> [Task objective]: Give back the data exactly, with no images.

> [Exercise input]:
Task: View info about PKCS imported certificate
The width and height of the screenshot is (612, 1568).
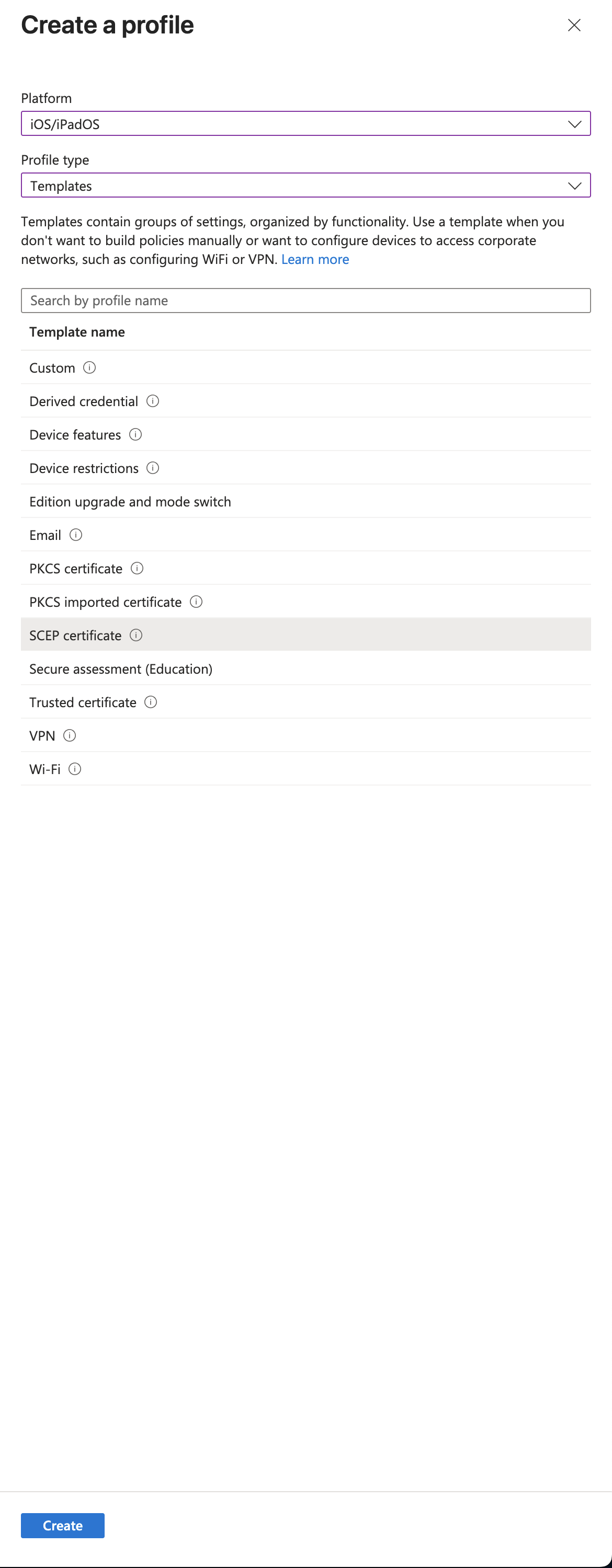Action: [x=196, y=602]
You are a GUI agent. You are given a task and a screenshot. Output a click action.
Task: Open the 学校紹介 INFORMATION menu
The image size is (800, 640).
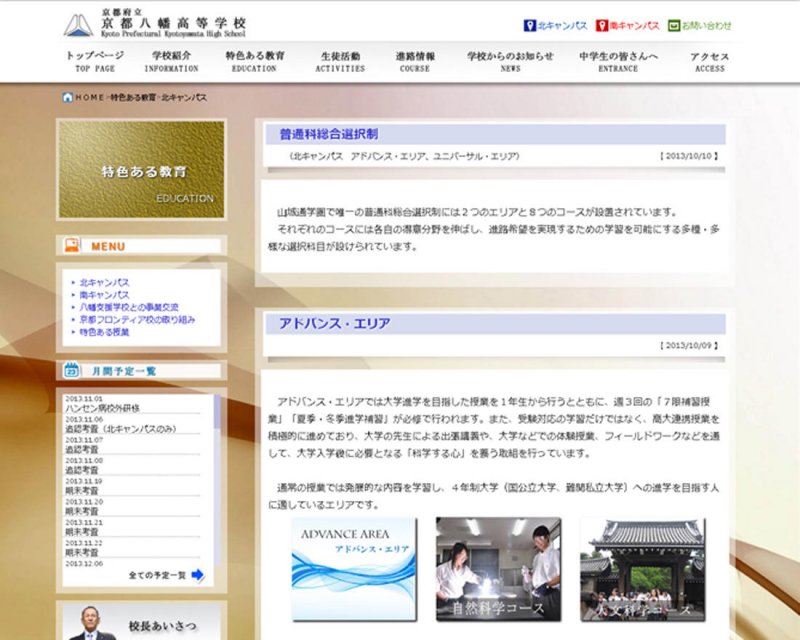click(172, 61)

> [Output below]:
Task: View info about PKCS imported certificate
The width and height of the screenshot is (612, 1568).
Action: [x=196, y=602]
You are a GUI agent. You are given a task and a screenshot. Output a click action.
Task: Open the 学校紹介 INFORMATION menu
The image size is (800, 640).
click(172, 61)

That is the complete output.